Scott Jenkins is an American politician and businessman from Utah. A Republican, he is a member of the Utah State Senate, representing the state's 20th senate district covering parts of Weber and Davis counties. He retired from his position as Senator and did not run for reelection in 2016. Jenkins has an associate degree from Weber State University.

==Personal life and education==
Jenkins has lived in Utah all his life. He was raised about 100 feet from where he lives now. Jenkins went to Weber High School and earned his A.S. from Weber State College. He is married to his wife, Rebecca, and they have five children: Jennifer, Erick, Jolene, Irene, and Austin.

==Background==

- Did Judiciary, Law Enforcement, and Criminal Justice Confirmation Committee as chair of the Plain City Planning Commission
- Plain City Council
- Plain City Mayor
- Weber Area Council of Governments
- Bona Vista Water District (Chair and Board of Directors)
- Weber County Boundary Commission (Chair)

==Political career==
Jenkins was elected to be a Senator in 2000. He served as the Majority Leader from 2009 to 2012. Before his time in the Senate, Jenkins was Mayor of Plain City, Utah, and a Member of the Plain City Council, Utah, 1979–1987.

Jenkins has been a member of the following committees:
- Business, Economic Development, and Labor Appropriations Subcommittee
- Infrastructure and General Government Appropriations Subcommittee
- Senate Natural Resources, Agriculture, and Environment Committee (Chair)
- Senate Revenue and Taxation Committee
- Senate Judicial Confirmation Committee (Chair)
- Senate Natural Resources, Agriculture, and Environment Confirmation Committee
- State Water Development Commission

In 2016, Jenkins served on the following committees:
- Executive Offices and Criminal Justice Appropriations Subcommittee
- Natural Resources, Agriculture, and Environmental Quality Appropriations Subcommittee
- Senate Natural Resources, Agriculture, and Environment Committee (Chair)

===Election results===
Jenkins last ran for office in 2012, he ran unopposed.

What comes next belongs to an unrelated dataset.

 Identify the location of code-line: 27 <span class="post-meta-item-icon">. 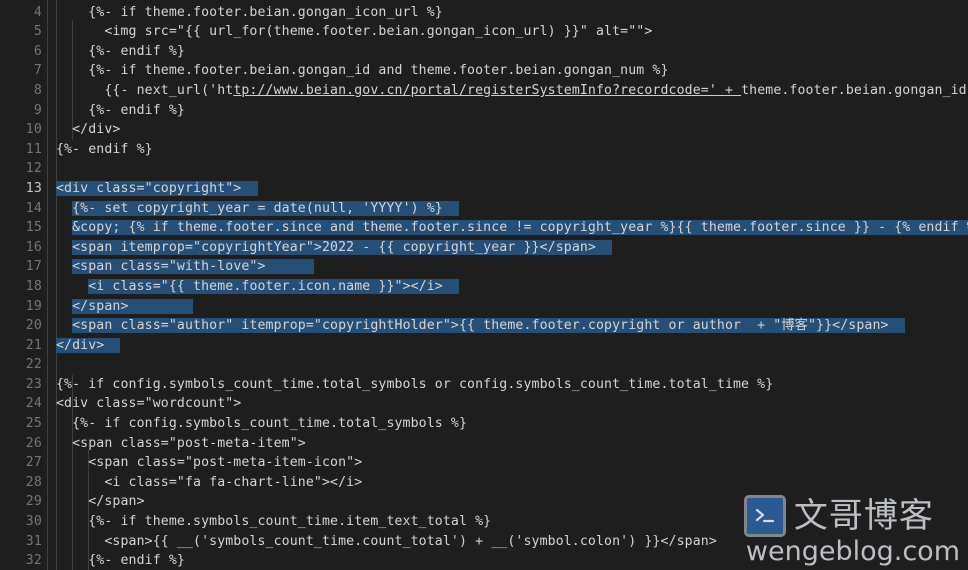
(484, 463).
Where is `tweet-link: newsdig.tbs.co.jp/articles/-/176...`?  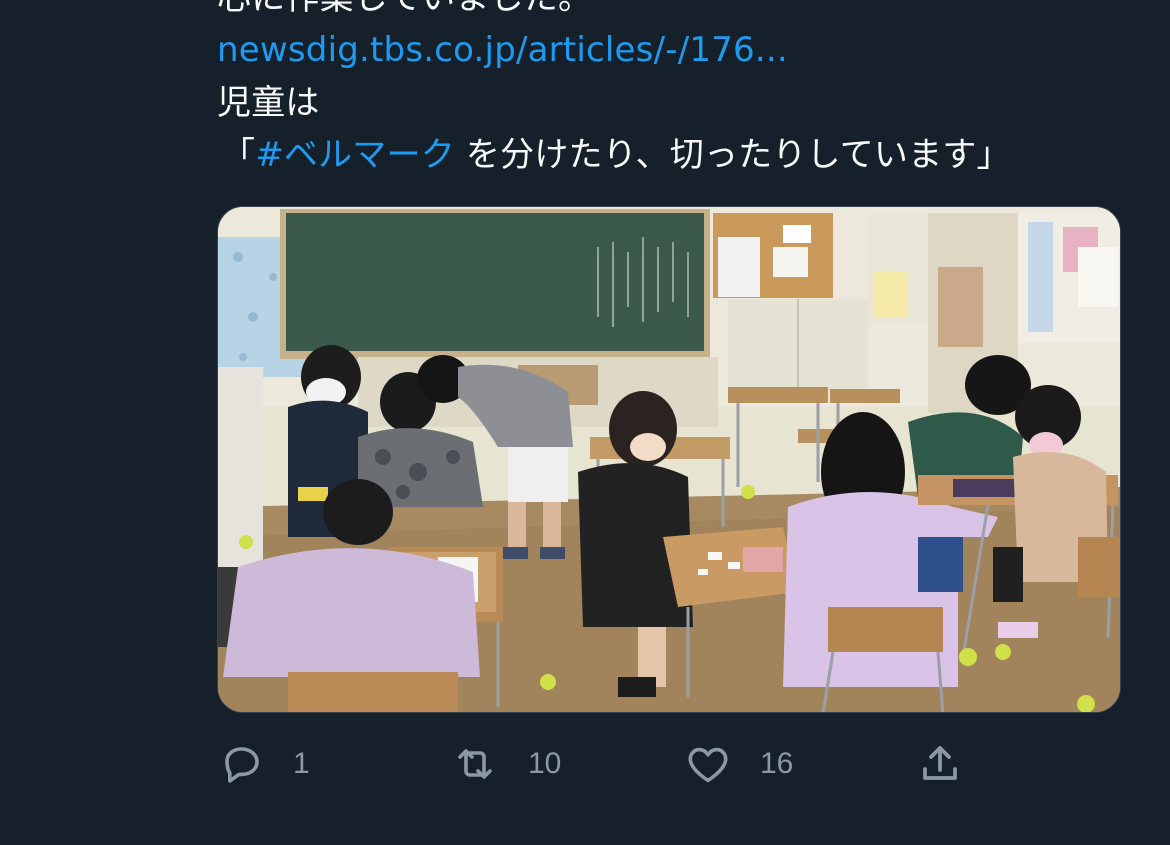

Utah State Senate election Dis. 20, 2008
| Party |  | Candidate | Votes | % | ±% |
|---|---|---|---|---|---|
|  | Republican | Scott Jenkins | 18,476 | 63.5 |  |
|  | Democratic | Steve Olsen | 10,628 | 36.5 |  |

Utah State Senate election Dis. 20, 2004
| Party |  | Candidate | Votes | % | ±% |
|---|---|---|---|---|---|
|  | Republican | Scott Jenkins | 15,982 | 57.6 |  |
|  | Democratic | Joe Hull | 11,784 | 42.4 |  |

==Legislation==

=== 2016 sponsored legislation ===

| Bill number | Bill title | Bill status |
|---|---|---|
| S.B. 13 | State Facility Energy Efficiency Fund Amendments | Governor signed March 28, 2016 |
| S.B. 28 | Water System Conservation Pricing | Governor signed March 25, 2016 |
| S.B. 92 | Municipal Landscape Amendments | Senate/Filed for bills not passed 2/25/2016 |
| S.B. 184 | Procurement Code Modifications | Governor signed 2/24/2016 |
| S.C.R. 1 | Concurrent Resolution Encouraging Universal Metering of Water Systems | Governor signed 3/29/2014 |

Senator Jenkins was also the floor sponsor for the following bills:
- H.B. 20 Lead Acid Battery Disposal Sunset Reauthorization
- H.B. 69 Qualified Political Party Amendments
- H.B. 138 Consumer Electronic Device Recycling Report Amendments
- H.B. 191 Interlock Restricted Driver Amendments
- H.B. 250 Air Quality Amendments
- H.B. 269 Recycling of Copper Wire
- H.B. 429 Specie Legal Tender Amendments
- HCR 11 Concurrent Resolution Encouraging the Repayment of Funds Used to Keep National Parks, Monuments, and Recreation Areas Open

==Political positions==

===Other===
In February 2012, Jenkins made headlines in Utah for voting to deny tax breaks for military veterans, arguing the military already enjoys too many perks.